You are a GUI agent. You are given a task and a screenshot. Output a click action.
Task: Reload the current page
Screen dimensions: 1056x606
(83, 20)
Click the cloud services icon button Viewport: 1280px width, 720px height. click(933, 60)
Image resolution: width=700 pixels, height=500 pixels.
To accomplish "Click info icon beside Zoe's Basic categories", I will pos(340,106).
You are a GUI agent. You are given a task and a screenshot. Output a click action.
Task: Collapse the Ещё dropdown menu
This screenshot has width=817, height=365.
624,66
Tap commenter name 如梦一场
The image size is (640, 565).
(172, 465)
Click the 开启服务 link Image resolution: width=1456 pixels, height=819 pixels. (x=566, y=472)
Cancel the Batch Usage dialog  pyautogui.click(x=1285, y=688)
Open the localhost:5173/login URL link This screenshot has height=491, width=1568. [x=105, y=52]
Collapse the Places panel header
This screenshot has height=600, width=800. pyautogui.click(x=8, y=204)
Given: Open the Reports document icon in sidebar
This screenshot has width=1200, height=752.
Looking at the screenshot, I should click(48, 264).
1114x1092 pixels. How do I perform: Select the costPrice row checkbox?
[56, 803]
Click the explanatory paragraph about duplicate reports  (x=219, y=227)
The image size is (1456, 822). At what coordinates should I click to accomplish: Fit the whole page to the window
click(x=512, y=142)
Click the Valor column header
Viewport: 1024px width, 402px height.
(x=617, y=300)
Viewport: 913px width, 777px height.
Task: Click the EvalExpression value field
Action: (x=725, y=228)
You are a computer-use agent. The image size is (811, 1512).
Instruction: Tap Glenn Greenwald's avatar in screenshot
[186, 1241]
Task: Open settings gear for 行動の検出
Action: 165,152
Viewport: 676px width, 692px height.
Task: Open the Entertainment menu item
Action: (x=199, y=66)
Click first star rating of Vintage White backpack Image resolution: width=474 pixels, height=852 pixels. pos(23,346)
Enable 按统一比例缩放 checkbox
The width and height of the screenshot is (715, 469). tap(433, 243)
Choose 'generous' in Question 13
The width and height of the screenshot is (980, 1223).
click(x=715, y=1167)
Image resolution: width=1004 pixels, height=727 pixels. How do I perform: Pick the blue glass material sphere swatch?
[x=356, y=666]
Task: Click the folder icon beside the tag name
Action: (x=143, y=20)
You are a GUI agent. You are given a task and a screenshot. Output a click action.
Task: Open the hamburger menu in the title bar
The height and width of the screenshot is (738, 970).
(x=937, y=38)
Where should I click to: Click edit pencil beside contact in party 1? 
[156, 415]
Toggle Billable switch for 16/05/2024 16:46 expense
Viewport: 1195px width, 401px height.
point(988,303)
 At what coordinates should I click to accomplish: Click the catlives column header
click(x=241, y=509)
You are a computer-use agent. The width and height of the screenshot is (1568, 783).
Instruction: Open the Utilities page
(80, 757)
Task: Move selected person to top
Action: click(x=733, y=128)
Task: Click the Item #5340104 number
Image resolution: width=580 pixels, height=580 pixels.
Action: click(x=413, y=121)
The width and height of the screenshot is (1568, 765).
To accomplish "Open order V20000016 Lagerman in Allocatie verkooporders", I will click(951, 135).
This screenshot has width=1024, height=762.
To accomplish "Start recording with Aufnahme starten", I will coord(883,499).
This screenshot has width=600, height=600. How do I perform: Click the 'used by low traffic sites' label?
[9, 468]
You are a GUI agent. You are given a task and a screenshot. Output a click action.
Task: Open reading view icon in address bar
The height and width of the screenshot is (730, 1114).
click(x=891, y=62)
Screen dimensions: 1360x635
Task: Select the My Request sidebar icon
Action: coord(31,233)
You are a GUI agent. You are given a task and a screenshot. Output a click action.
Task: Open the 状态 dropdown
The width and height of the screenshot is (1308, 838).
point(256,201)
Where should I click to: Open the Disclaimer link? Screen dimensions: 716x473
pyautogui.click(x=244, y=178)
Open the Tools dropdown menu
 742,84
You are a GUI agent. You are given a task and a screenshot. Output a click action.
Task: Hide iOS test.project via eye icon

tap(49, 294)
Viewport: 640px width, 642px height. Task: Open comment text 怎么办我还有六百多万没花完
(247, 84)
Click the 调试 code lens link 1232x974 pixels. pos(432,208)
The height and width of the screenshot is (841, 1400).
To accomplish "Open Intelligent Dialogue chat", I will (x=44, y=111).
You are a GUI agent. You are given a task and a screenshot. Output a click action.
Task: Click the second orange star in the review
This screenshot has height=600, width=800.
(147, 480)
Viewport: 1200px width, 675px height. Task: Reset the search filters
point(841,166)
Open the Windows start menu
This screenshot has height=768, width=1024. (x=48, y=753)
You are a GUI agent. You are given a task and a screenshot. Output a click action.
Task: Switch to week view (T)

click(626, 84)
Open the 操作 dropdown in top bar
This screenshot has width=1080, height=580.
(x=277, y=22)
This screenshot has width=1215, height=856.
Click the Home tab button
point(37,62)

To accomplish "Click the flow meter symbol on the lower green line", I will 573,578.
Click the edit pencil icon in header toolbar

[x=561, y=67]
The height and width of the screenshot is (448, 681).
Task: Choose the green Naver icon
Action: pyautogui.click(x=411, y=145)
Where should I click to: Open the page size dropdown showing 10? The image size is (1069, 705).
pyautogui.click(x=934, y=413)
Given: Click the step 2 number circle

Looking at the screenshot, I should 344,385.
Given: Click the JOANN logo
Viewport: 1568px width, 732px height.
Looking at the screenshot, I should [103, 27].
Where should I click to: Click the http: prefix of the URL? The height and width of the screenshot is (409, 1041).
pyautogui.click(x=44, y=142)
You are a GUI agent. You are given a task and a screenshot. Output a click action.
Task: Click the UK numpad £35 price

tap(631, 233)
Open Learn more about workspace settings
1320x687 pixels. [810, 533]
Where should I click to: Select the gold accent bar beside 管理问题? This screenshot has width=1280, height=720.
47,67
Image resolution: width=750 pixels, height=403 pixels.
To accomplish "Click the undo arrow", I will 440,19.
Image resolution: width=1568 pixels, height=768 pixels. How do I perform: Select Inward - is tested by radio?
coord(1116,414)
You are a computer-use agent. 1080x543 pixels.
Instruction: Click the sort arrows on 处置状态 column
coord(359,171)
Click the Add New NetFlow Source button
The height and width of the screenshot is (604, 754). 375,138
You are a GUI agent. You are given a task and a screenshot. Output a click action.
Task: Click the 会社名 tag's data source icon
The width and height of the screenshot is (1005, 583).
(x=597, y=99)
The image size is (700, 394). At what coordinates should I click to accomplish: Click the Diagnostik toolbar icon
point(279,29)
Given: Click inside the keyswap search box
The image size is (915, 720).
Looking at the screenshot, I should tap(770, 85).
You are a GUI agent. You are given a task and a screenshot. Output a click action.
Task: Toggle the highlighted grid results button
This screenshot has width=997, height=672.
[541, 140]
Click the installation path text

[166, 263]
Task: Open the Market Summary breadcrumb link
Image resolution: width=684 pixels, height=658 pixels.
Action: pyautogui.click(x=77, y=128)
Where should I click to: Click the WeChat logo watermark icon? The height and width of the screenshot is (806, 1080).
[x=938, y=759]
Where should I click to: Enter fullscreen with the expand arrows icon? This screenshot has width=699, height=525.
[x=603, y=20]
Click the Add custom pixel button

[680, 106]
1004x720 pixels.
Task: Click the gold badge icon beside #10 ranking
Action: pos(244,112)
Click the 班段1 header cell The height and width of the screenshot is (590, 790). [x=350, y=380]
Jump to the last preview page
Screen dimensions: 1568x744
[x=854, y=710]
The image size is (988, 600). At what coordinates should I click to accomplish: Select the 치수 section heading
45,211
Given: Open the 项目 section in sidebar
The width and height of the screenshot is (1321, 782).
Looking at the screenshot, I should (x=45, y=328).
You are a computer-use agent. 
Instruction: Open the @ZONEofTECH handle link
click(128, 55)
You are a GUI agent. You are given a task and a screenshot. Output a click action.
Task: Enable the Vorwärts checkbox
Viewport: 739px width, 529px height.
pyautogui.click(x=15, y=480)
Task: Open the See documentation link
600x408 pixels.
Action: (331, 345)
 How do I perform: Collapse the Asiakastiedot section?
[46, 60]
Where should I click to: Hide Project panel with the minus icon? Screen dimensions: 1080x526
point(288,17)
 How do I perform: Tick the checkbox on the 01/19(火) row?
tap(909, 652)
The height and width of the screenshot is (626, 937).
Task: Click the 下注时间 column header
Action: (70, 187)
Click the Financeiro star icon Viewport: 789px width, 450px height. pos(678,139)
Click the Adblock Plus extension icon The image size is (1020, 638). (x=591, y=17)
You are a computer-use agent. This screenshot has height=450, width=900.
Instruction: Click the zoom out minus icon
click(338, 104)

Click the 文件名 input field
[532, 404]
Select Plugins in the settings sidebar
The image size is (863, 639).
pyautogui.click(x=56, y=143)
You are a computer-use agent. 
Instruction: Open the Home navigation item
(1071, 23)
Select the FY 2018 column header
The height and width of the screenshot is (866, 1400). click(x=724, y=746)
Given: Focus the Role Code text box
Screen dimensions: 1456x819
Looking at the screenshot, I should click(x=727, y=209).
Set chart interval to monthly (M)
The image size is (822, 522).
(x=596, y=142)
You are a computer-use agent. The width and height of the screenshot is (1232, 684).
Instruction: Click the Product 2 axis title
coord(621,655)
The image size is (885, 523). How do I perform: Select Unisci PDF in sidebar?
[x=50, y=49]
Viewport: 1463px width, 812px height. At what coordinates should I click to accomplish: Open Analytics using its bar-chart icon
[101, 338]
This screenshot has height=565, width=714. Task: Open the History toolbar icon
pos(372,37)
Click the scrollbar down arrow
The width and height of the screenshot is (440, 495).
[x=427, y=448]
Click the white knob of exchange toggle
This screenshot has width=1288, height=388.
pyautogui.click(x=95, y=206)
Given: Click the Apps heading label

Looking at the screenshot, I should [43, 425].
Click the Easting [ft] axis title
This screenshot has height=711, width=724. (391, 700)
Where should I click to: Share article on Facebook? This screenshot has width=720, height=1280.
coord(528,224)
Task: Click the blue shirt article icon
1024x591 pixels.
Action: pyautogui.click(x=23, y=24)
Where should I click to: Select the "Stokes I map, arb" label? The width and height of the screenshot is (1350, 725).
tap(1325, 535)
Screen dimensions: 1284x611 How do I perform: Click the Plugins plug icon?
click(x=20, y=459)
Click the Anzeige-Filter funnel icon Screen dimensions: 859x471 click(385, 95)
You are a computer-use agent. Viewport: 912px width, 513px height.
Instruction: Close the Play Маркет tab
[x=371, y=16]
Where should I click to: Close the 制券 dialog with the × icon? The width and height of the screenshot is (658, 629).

###

Show, from the material above, each line that includes the string "computer".

You are a computer-use agent. The image size is (811, 1512).
You are a computer-use agent. The width and height of the screenshot is (1568, 783).
You are a computer-use agent. 1080x543 pixels.
You are a computer-use agent. 
You are a computer-use agent. This screenshot has height=450, width=900.
You are a computer-use agent. 
You are a computer-use agent. The width and height of the screenshot is (1232, 684).
You are a computer-use agent. Viewport: 912px width, 513px height.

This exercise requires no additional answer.